• WHAT IS NEEDED: Express the lines from the one containing "Task: Open the SPA link" through the one containing "Screen dimensions: 1372x876", inclusive, as a numbered list, leaving out any blank lines.

• PROVIDED RECORDS:
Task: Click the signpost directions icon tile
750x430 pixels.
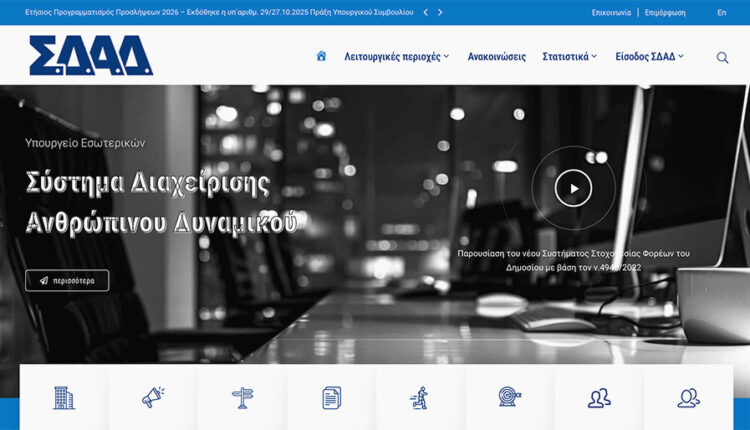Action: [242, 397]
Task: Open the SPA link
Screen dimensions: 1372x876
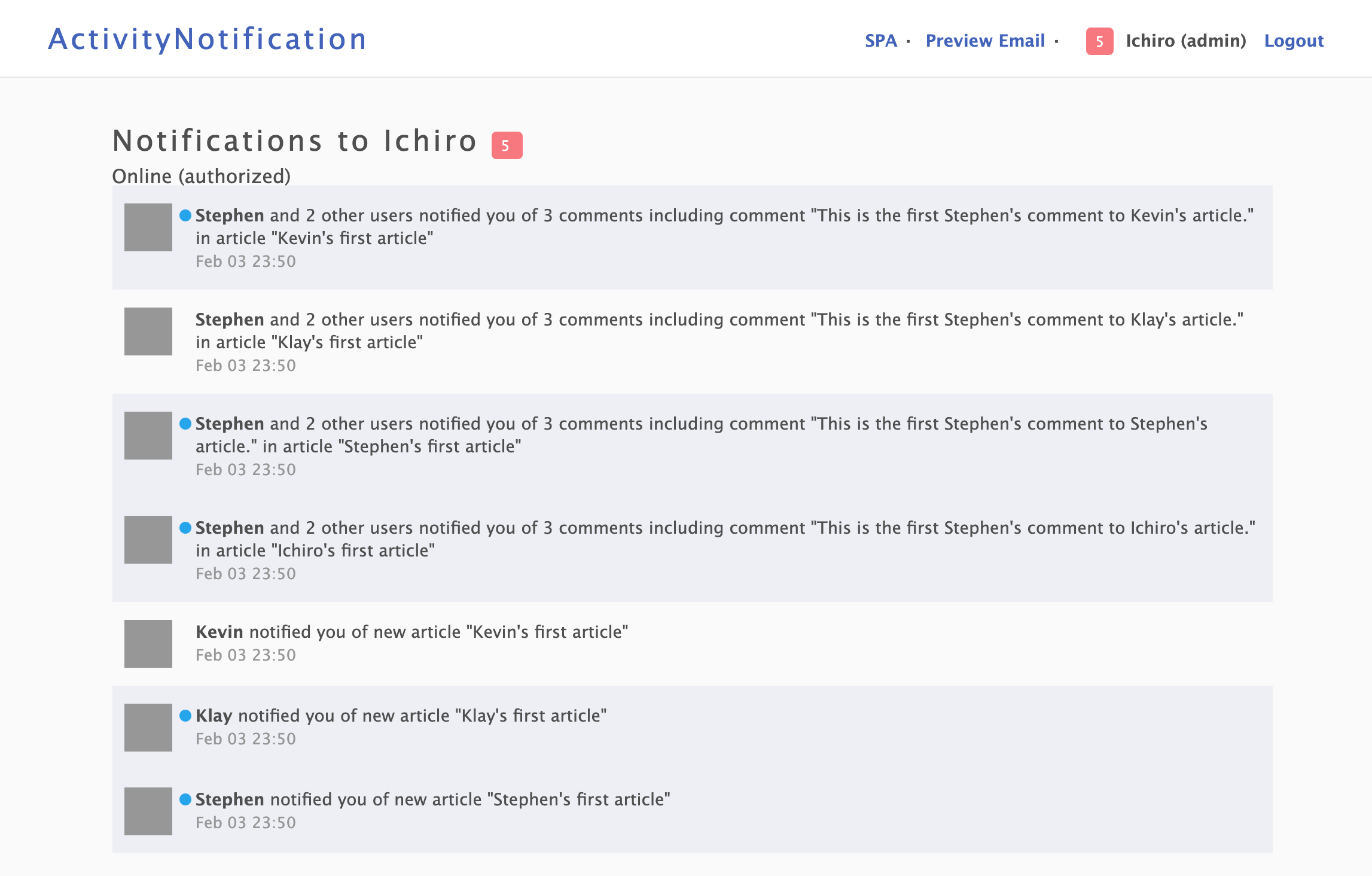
--
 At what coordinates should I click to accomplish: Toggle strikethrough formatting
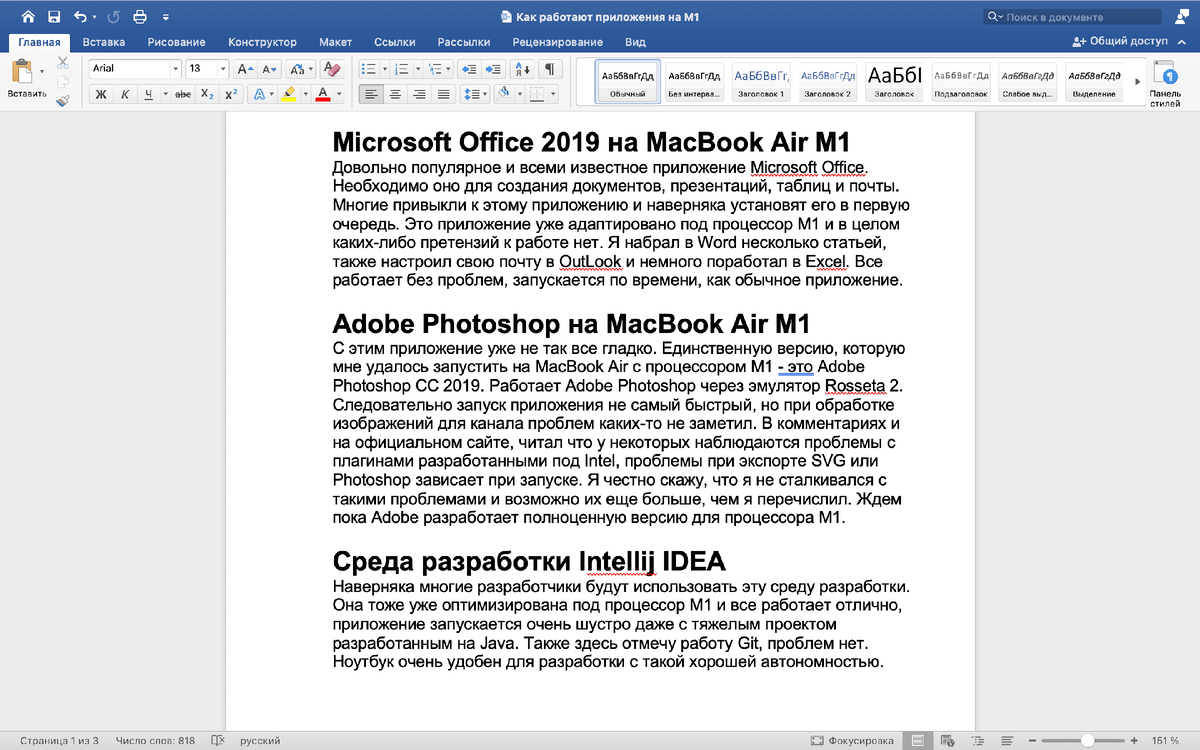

• WRITTEN ANSWER:
1. Task: Open the SPA link
2. Screen dimensions: 1372x876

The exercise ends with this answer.